Der eine will hinauf, der andere will hinab – beim Bergsteigen trifft man immer interessante Menschen. Um die Tour in angenehmer Erinnerung zu behalten, sollte man allerdings nicht nur spektakuläre Aussichten im Blick haben. Denn jeder Berg birgt Risiken. Neben der richtigen Ausrüstung und aktuellen Karten sollte deshalb immer der Sicherheitsgedanke mit im Gepäck sein.

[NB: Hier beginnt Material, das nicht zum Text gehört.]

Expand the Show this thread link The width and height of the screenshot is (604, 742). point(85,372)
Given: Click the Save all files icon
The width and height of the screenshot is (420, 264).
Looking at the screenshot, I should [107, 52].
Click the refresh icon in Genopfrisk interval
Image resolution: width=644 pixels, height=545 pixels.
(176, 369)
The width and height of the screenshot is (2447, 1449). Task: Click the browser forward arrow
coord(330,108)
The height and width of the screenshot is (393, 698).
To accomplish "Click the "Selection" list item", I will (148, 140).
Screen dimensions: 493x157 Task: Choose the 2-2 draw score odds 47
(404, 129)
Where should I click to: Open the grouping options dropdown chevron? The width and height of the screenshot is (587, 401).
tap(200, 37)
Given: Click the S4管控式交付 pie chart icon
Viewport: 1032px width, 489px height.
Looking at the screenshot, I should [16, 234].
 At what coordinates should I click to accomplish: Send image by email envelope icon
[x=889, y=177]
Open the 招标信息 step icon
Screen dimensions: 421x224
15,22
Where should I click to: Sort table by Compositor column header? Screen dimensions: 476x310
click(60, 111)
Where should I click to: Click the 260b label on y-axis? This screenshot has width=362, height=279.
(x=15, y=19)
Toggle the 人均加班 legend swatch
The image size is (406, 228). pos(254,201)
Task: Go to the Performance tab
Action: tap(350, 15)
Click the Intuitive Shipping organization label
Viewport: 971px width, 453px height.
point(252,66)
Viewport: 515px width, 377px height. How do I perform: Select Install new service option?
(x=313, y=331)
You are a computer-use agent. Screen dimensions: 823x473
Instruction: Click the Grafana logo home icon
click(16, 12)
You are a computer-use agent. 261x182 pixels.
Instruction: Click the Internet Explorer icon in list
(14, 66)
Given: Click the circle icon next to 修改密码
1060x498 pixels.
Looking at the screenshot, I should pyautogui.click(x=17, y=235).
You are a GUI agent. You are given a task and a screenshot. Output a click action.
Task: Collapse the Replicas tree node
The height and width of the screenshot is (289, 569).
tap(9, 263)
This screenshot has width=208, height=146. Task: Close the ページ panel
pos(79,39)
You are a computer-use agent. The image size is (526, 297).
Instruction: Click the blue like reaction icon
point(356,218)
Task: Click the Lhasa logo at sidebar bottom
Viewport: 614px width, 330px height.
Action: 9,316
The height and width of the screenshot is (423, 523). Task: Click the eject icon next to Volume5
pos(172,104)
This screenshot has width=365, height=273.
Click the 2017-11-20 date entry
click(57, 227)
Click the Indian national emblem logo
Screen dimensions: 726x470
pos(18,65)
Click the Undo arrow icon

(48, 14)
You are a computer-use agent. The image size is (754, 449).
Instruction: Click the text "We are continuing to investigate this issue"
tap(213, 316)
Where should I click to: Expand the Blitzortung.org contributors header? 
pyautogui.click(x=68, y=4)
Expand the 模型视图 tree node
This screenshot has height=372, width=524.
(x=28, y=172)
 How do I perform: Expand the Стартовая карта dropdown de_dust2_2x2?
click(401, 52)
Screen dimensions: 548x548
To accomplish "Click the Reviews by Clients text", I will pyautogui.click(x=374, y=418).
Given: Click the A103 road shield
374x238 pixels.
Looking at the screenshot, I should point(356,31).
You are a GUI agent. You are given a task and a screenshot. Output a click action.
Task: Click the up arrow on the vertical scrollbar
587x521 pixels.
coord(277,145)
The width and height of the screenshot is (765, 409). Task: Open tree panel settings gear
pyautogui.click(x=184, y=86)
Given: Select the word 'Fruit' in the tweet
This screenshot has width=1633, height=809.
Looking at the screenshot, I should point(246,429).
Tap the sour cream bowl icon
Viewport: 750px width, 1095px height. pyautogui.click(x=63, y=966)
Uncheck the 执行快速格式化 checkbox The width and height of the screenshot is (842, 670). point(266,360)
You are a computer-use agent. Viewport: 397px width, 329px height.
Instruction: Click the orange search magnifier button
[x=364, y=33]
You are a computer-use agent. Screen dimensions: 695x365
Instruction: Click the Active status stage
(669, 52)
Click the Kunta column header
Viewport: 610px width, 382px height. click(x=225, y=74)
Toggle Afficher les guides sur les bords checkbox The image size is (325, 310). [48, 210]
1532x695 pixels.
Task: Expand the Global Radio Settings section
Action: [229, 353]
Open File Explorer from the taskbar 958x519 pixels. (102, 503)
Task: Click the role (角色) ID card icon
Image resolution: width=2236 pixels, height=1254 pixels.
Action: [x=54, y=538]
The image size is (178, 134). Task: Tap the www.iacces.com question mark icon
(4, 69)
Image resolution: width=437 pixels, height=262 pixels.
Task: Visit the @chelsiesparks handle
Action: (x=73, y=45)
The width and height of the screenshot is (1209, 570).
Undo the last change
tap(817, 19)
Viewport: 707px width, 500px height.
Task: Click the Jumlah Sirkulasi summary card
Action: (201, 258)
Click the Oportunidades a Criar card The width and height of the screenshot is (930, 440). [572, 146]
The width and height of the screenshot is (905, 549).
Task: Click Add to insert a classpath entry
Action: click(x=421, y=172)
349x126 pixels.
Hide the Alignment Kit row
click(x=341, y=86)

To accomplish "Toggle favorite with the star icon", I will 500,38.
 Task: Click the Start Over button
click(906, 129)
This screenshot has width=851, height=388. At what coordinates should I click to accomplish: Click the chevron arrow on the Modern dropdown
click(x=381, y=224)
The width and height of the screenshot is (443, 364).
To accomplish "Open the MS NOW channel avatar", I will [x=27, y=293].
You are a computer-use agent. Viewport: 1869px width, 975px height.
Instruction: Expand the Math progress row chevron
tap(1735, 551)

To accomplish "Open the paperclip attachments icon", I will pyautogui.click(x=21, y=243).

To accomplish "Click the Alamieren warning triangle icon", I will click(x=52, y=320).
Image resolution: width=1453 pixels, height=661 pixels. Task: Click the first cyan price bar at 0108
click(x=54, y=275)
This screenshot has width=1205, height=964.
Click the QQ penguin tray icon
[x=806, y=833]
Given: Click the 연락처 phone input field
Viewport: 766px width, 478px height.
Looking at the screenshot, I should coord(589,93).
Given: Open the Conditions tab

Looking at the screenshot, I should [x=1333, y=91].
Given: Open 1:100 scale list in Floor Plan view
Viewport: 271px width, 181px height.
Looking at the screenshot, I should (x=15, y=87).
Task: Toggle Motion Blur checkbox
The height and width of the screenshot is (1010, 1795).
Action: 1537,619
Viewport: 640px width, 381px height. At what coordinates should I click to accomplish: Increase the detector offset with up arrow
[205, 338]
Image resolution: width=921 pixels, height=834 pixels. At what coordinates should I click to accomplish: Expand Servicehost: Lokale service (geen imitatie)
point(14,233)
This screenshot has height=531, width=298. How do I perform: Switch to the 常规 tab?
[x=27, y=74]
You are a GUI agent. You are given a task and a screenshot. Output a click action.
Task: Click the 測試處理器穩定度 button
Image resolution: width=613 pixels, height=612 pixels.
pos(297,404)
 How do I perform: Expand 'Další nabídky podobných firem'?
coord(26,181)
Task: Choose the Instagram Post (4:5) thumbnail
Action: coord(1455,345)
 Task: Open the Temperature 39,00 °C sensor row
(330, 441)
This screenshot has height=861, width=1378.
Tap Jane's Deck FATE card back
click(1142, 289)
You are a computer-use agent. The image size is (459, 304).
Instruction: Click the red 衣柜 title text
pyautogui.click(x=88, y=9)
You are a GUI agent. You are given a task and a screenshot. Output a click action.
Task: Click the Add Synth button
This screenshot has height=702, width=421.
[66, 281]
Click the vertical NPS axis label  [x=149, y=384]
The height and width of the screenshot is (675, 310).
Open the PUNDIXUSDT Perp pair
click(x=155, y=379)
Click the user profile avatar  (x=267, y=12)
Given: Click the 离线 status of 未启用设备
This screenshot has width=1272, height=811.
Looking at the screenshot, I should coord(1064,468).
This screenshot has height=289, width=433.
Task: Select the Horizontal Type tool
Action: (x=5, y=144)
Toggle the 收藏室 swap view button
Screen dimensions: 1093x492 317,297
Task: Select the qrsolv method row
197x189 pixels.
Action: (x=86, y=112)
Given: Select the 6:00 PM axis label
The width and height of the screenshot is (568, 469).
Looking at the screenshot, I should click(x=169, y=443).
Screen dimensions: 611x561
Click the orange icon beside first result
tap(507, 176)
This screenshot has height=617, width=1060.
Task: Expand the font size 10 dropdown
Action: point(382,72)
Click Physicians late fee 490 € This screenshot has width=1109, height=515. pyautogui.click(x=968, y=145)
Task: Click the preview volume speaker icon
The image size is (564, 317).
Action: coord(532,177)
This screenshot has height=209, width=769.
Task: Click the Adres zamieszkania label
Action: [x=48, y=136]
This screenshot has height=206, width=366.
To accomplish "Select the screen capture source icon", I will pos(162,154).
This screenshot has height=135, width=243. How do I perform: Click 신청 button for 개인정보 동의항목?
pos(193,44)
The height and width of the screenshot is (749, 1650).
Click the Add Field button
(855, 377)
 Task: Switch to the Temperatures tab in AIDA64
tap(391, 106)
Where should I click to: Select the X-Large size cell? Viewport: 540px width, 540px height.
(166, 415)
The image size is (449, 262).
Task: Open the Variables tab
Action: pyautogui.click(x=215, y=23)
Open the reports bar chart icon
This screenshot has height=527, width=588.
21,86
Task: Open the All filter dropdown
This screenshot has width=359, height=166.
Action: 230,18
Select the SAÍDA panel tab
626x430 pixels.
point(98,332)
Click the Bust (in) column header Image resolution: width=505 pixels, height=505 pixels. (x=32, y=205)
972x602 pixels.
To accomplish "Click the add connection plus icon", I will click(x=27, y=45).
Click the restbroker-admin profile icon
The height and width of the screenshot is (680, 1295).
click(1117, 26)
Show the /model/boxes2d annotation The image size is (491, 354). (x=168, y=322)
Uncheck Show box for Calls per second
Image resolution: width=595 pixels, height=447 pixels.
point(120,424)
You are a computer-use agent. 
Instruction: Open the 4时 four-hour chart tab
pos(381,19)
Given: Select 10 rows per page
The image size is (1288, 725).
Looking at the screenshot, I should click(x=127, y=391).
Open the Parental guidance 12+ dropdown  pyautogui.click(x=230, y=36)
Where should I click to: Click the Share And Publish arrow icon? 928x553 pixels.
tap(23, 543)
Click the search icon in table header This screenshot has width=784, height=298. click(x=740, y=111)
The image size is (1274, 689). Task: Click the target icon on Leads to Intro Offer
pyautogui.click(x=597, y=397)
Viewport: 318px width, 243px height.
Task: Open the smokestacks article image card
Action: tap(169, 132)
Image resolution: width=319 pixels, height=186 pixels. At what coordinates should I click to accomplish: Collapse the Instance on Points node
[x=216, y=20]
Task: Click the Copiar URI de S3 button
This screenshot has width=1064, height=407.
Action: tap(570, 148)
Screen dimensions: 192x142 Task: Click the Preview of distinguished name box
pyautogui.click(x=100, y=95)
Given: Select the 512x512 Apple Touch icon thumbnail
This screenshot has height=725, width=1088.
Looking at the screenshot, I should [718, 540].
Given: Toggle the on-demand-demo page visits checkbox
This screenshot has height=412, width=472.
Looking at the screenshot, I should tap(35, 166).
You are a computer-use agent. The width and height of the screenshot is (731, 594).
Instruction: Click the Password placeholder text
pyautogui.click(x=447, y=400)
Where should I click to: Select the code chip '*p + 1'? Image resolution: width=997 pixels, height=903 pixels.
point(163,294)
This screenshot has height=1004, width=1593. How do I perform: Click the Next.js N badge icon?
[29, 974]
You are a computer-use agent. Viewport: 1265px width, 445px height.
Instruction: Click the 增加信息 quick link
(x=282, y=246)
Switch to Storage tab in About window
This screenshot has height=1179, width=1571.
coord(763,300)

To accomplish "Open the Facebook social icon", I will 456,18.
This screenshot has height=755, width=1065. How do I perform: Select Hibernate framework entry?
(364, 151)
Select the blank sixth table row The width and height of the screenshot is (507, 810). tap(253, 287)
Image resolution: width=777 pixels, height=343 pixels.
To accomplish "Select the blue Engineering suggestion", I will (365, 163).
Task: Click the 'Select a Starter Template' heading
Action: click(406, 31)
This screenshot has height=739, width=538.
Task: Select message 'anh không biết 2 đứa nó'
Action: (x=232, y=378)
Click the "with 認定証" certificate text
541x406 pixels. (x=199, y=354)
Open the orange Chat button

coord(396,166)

Vor allem für Touren mit Kindern heißt es: langsam einsteigen und sich nicht zu viel vornehmen. Auch wenn es gelegentlich etwas anstrengend sein darf, lässt bei Überforderung schnell die Fitness und Motivation nach. Falls eine Übernachtung auf der Hütte geplant ist, sollte man schon zu Hause mit dem Gepäck Probe laufen. Extraleichte Ausrüstung liefern Shops wie bergfreunde.de. Wer zum ersten Mal mit seinen Kindern Bergsteigen möchte, orientiert sich am besten an den Tipps der örtlichen Gemeinden. Wie vielfältig die Angebote für Familien sind, sieht man etwa in Oberstorf.de, von Schnupperkursen im Klettersteig bis zu Vergünstigungen bei den Bergbahnen.